Modular components and clear interfaces help you scale individual components as needed, instead of scaling the entire application. For more information, see Promote modular design in the performance optimization pillar.
Design applications to be stateless, meaning no locally stored data. This lets you add or remove instances without worrying about data consistency.
This principle in the reliability pillar of the Google Cloud Well-Architected Framework provides recommendations to help you proactively identify areas where errors and failures might occur.
This principle is relevant to the observation focus area of reliability.
To maintain and improve the reliability of your workloads in Google Cloud, you need to implement effective observability by using metrics, logs, and traces.
Metrics, logs, and traces help you monitor your system continuously. Comprehensive monitoring helps you find out where and why errors occurred. You can also detect potential failures before errors occur.
To detect potential failures efficiently, consider the recommendations in the following subsections.
To track key metrics like response times and error rates, use Cloud Monitoring and Cloud Logging. These tools also help you to ensure that the metrics consistently meet the needs of your workload.
To make data-driven decisions, analyze default service metrics to understand component dependencies and their impact on overall workload performance.
To customize your monitoring strategy, create and publish your own metrics by using the Google Cloud SDK.
Implement robust error handling and enable logging across all of the components of your workloads in Google Cloud. Activate logs like Cloud Storage access logs and VPC Flow Logs.
When you configure logging, consider the associated costs. To control logging costs, you can configure exclusion filters on the log sinks to exclude certain logs from being stored.
Monitor CPU consumption, network I/O metrics, and disk I/O metrics to detect under-provisioned and over-provisioned resources in services like GKE, Compute Engine, and Managed Service for Apache Spark. For a complete list of supported services, see Cloud Monitoring overview.
For alerts, focus on critical metrics, set appropriate thresholds to minimize alert fatigue, and ensure timely responses to significant issues. This targeted approach lets you proactively maintain workload reliability. For more information, see Alerting overview.
This principle in the reliability pillar of the Google Cloud Well-Architected Framework provides recommendations to help you to design your Google Cloud workloads to fail gracefully.
This principle is relevant to the response focus area of reliability.
Graceful degradation is a design approach where a system that experiences a high load continues to function, possibly with reduced performance or accuracy.

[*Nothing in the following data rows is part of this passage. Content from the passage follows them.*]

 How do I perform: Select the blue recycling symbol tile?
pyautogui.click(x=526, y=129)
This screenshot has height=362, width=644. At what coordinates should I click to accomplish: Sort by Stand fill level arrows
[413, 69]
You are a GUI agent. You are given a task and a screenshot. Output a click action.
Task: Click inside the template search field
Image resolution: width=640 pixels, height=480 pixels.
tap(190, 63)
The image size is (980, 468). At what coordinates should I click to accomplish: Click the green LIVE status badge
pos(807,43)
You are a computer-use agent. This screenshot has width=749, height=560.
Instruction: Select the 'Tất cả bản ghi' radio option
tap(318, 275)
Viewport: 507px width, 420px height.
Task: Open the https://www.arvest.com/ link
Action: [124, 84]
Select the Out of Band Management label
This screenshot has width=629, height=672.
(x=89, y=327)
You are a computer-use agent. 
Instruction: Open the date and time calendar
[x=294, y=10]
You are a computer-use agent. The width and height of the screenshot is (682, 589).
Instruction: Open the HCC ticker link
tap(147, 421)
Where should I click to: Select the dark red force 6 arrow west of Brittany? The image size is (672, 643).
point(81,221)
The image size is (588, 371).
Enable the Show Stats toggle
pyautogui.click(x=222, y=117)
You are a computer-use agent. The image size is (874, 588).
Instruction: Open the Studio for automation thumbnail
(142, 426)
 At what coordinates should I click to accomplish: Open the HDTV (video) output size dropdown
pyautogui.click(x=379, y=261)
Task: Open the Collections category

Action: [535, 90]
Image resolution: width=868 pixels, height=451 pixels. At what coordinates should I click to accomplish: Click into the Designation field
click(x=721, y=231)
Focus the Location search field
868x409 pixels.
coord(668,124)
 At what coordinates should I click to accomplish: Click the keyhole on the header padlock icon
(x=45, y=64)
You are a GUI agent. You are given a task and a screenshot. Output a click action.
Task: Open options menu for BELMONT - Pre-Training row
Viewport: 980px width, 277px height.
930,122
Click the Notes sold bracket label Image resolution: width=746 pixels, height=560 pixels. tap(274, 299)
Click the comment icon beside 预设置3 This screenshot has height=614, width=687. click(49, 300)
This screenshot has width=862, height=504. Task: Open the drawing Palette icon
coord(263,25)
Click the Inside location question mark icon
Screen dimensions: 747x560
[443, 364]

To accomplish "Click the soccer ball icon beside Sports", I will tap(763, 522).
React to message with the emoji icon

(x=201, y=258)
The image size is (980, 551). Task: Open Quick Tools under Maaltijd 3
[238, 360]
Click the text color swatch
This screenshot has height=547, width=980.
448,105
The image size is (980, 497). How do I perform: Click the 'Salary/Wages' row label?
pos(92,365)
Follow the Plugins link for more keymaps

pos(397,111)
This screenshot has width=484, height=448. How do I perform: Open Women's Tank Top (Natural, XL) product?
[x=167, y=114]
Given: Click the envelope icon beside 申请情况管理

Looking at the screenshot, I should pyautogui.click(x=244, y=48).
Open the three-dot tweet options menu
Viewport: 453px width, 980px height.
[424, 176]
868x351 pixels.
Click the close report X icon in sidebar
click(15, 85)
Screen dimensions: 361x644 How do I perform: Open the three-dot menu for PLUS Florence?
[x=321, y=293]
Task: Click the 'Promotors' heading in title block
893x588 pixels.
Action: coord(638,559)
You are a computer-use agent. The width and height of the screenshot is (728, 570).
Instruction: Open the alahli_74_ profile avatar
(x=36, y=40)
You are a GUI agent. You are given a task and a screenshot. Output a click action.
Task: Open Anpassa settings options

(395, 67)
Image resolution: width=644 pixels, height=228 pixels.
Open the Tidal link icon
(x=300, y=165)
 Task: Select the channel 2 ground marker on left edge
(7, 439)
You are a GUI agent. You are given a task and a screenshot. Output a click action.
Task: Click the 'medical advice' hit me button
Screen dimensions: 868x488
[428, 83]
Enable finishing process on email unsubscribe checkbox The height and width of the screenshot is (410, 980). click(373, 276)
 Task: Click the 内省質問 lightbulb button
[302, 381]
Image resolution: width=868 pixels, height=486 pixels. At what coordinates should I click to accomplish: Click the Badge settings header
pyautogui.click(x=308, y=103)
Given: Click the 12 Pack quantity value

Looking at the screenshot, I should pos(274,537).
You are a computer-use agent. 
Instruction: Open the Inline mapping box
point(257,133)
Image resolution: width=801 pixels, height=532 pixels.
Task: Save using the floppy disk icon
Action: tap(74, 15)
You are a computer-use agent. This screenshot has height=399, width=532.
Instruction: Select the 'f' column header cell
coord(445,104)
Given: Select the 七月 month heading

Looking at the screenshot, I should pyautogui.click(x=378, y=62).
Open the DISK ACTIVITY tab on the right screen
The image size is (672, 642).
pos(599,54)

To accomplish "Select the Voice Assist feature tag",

Graceful degradation ensures continued availability of the system and prevents complete failure, even if the system's work isn't optimal. When the load returns to a manageable level, the system resumes full functionality.
For example, during periods of high load, Google Search prioritizes results from higher-ranked web pages, potentially sacrificing some accuracy. When the load decreases, Google Search recomputes the search results.
To design your systems for graceful degradation, consider the recommendations in the following subsections.
Ensure that your replicas can independently handle overloads and can throttle incoming requests during high-traffic scenarios. This approach helps you to prevent cascading failures that are caused by shifts in excess traffic between zones.
Use tools like Apigee to control the rate of API requests during high-traffic times. You can configure policy rules to reflect how you want to scale back requests.
Configure your systems to drop excess requests at the frontend layer to protect backend components. Dropping some requests prevents global failures and enables the system to recover more gracefully.With this approach, some users might experience errors. However, you can minimize the impact of outages, in contrast to an approach like circuit-breaking, where all traffic is dropped during an overload.
Build your applications to handle partial errors and retries seamlessly. This design helps to ensure that as much traffic as possible is served during high-load scenarios.
To validate that the throttle and request-drop mechanisms work effectively, regularly simulate overload conditions in your system. Testing helps ensure that your system is prepared for real-world traffic surges.
Use analytics and monitoring tools to predict and respond to traffic surges before they escalate into overloads. Early detection and response can help maintain service availability during high-demand periods.
This principle in the reliability pillar of the Google Cloud Well-Architected Framework provides recommendations to help you design and run tests for recovery in the event of failures.
This principle is relevant to the learning focus area of reliability.
To be sure that your system can recover from failures, you must periodically run tests that include regional failovers, release rollbacks, and data restoration from backups.
This testing helps you to practice responses to events that pose major risks to reliability, such as the outage of an entire region. This testing also helps you verify that your system behaves as intended during a disruption.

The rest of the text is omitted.